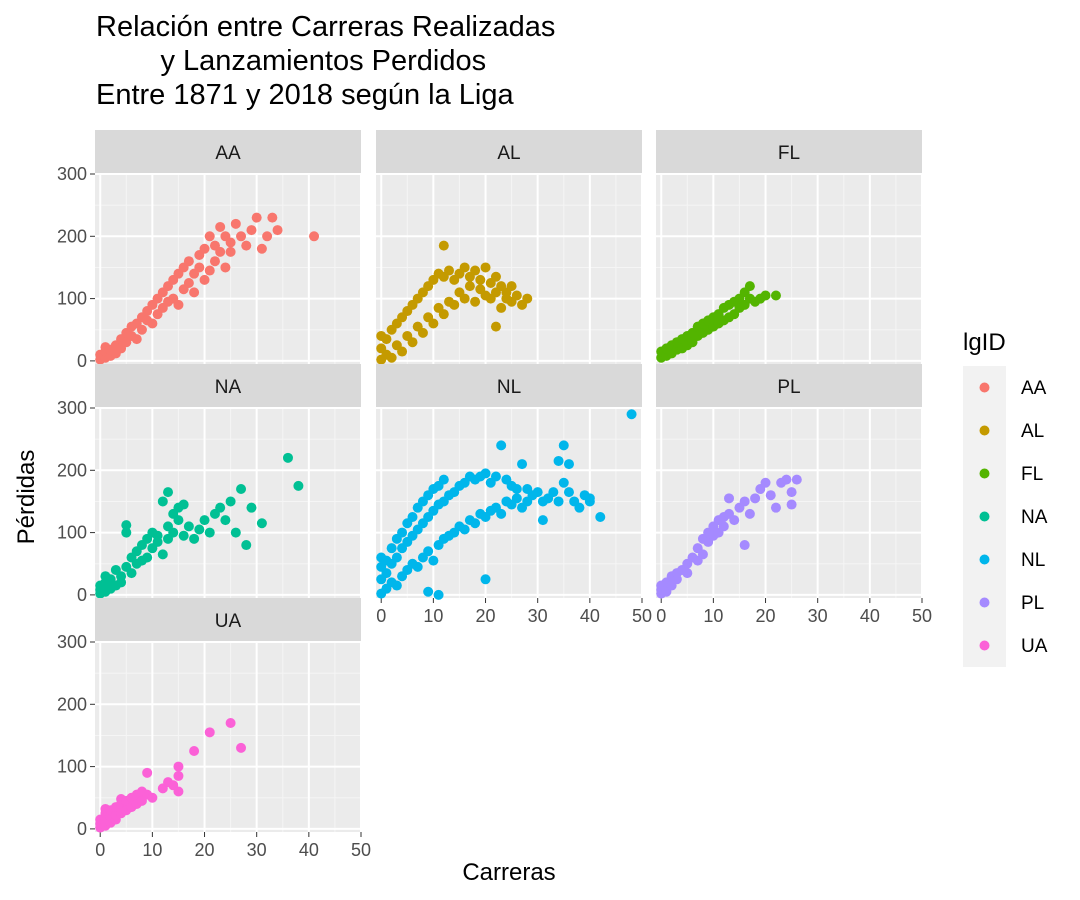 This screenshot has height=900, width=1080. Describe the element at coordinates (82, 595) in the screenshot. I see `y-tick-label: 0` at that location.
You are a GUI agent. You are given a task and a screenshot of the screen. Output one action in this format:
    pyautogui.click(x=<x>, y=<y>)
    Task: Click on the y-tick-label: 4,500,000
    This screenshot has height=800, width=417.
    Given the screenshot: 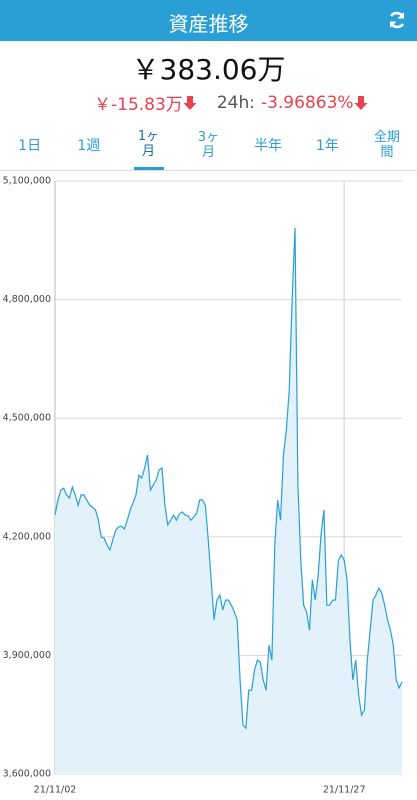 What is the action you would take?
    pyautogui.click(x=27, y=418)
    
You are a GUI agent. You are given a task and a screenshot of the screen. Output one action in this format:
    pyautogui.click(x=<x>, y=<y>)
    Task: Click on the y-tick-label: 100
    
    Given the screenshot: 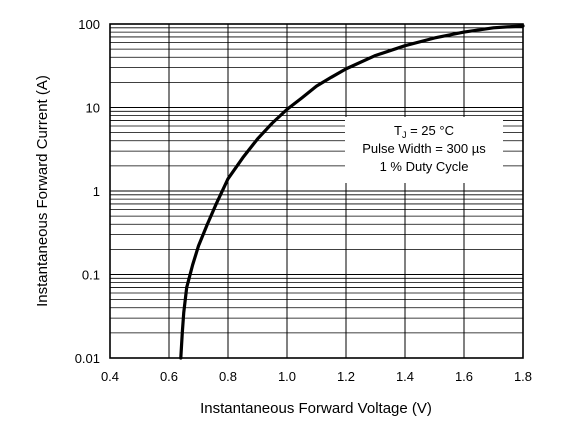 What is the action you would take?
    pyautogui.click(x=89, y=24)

> [Activity]:
Pull out every line of the records above that contains the string "pyautogui".

> [Written response]:
    pyautogui.click(x=<x>, y=<y>)
    pyautogui.click(x=27, y=418)
    pyautogui.click(x=<x>, y=<y>)
    pyautogui.click(x=89, y=24)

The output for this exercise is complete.